By Dan Mika
The DowDuPont cellulosic ethanol plant sits mostly empty today after the chemical giant suspended operations and laid off most of its 90 employees earlier this month. A skeleton crew is maintaining it while the company looks for a buyer for the $225 million plant, which was expected to produce 30 million gallons of cellulosic ethanol annually.
But the question remains: did DowDuPont build the plant on a biofuel struggling to reach commercialization?
The Nevada plant was built to produce cellulosic ethanol, made by refining plant byproducts corn cobs and soybean shells into biofuel. The idea behind it is simple: if a facility can break down the plant walls of that byproduct and refine the material into ethanol, the edible parts of the plants can be diverted into the food supply.
State and local officials pledged a total of nearly $15 million to the project in 2010, according to project reports from the Iowa Economic Development Authority. The department granted DowDuPont a $5 million forgivable loan and $586,000 in job training funds back when Dow and DuPont hadn’t begun merger discussions.
Under the IEDA package, DowDuPont was also eligible for up to $4.6 million in various state tax credits. The city of Nevada offered $8.6 million in tax abatements over 10 years.
IEDA spokeswoman Kanan Kappelman said the department is in discussions with the company about the future of the loan.
“White elephant investment”
The plant had its share of critics long before it closed its doors.

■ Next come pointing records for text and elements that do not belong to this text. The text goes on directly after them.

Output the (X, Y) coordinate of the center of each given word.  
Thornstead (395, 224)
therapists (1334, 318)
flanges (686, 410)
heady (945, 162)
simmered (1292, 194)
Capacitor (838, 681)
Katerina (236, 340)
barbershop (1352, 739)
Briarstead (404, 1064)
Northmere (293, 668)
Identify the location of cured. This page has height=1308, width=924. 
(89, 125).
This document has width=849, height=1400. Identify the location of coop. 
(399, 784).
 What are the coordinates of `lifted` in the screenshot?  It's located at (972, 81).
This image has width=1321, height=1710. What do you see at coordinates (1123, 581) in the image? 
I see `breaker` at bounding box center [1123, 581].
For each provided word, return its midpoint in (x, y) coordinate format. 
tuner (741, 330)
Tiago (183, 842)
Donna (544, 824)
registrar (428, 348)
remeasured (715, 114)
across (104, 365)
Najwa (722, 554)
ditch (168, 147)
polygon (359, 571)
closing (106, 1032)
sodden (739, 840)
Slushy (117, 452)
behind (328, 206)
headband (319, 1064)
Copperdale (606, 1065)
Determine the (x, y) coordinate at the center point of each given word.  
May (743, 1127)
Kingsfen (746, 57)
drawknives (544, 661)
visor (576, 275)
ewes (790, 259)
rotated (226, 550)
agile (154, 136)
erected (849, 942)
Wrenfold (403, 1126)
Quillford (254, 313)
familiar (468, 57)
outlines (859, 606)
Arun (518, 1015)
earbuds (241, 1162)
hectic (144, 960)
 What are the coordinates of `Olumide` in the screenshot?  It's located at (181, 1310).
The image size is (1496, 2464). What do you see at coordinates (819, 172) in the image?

In 2014, Nelson Peltz, an activist investor and New York hedge fund manager, said the company’s $500 million investment into cellulosic ethanol production was one of many “speculative and expensive corporate science projects” DowDuPont was pursuing at the time.
It’s unclear exactly how much ethanol, if any, the plant produced. In an emailed statement, DowDuPont spokeswoman Wendy Rosen said the plant remains in its startup phase and produced biomass through the conversion process “up to and including fermentation.”
At an industry scale, the cost of building and running that type of plant doesn’t make economic sense at the moment, said Craig Irwin, a biofuels industry analyst at Roth Capital Partners.
He said cellulosic ethanol production will struggle in a market in which landfill gas, produced by capturing gases deep within landfills, is growing because it counts under the Renewable Fuel Standard’s quota for cellulosic energy at a fraction of the cost of an ethanol plant.
Because of that, Irwin said he believes DowDuPont closed the plant to cut its losses and shift its focus elsewhere.
“The ethanol-based facilities are costing their owners way too much money to run after being horrible white elephant investments, and they’re outcompeted,” Irwin said.
Irwin said some firms may be interested in buying specific machinery out of the factory. But in terms of finding a buyer for the whole plant, Irwin said DowDuPont might be able to sell it for just pennies on the dollar.
“The only people who thought that it was going to do 30 million gallons were engineers with limited real-world practical understanding,” he said. “The rest of the industry essentially thought three, five, seven maybe, but definitely not 30.”